(Task brief): Convert the listing below into a numbered list with one item per line, skipping any blank lines and leaving out the pictures.

(Entries for locating text and elements)
★ ★ ★ ★

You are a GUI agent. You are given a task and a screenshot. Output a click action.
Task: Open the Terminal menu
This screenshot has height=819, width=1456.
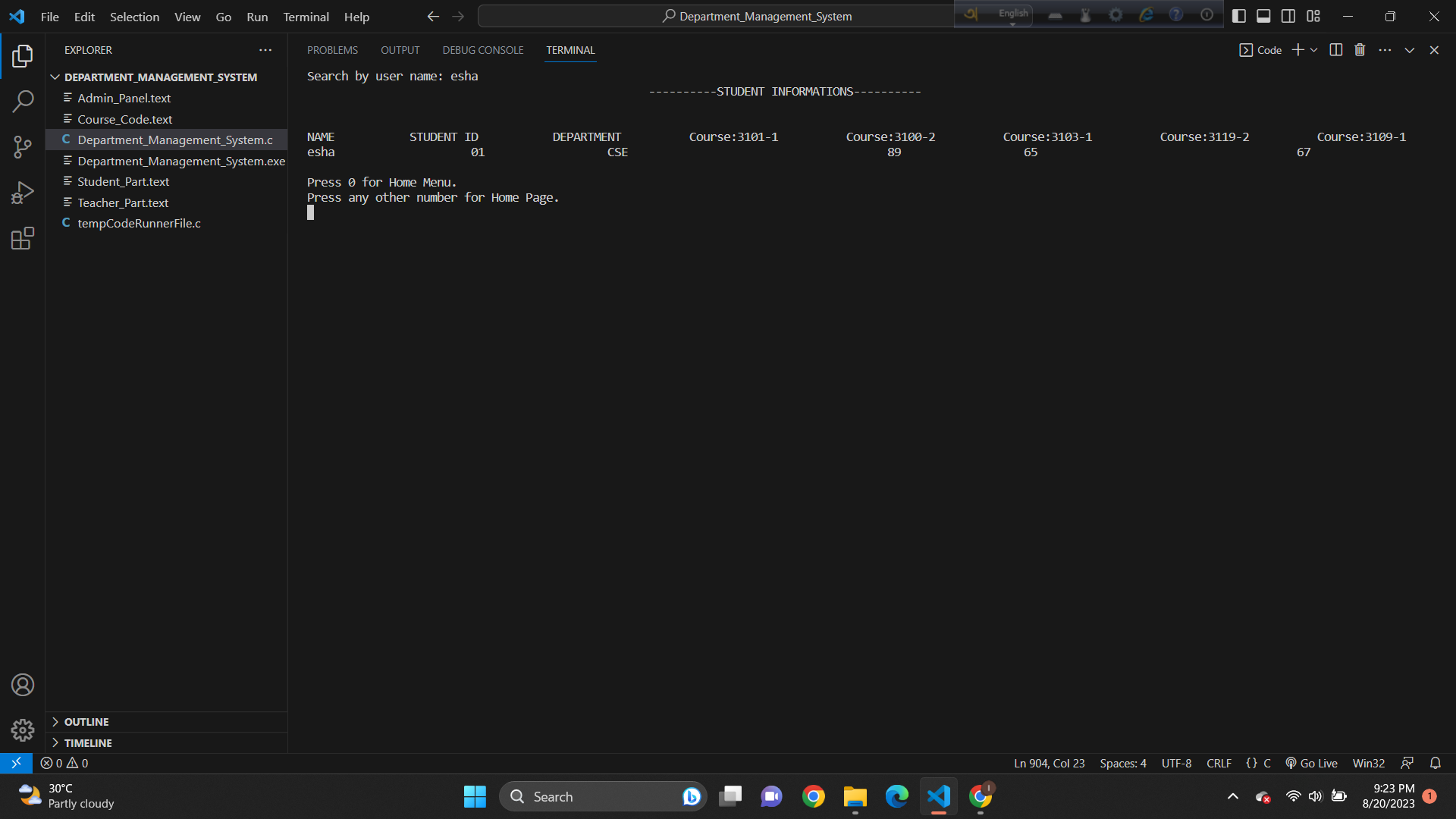tap(306, 16)
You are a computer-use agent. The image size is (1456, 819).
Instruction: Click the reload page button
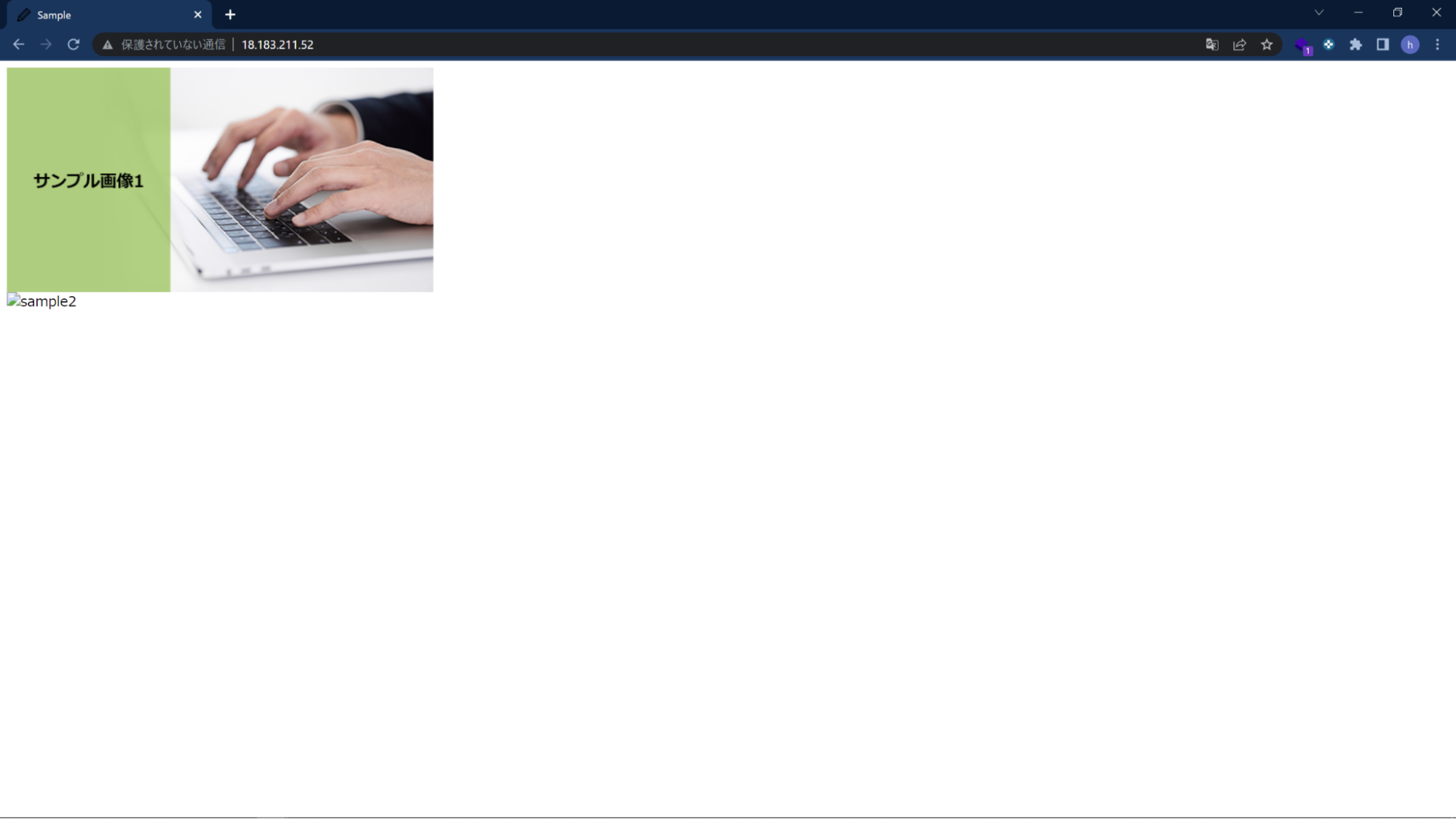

★ ★ ★ ★

(In response):
1. You are a GUI agent. You are given a task and a screenshot. Output a click action.
2. Task: Open the Terminal menu
3. This screenshot has height=819, width=1456.
4. tap(306, 16)
5. You are a computer-use agent. The image size is (1456, 819).
6. Instruction: Click the reload page button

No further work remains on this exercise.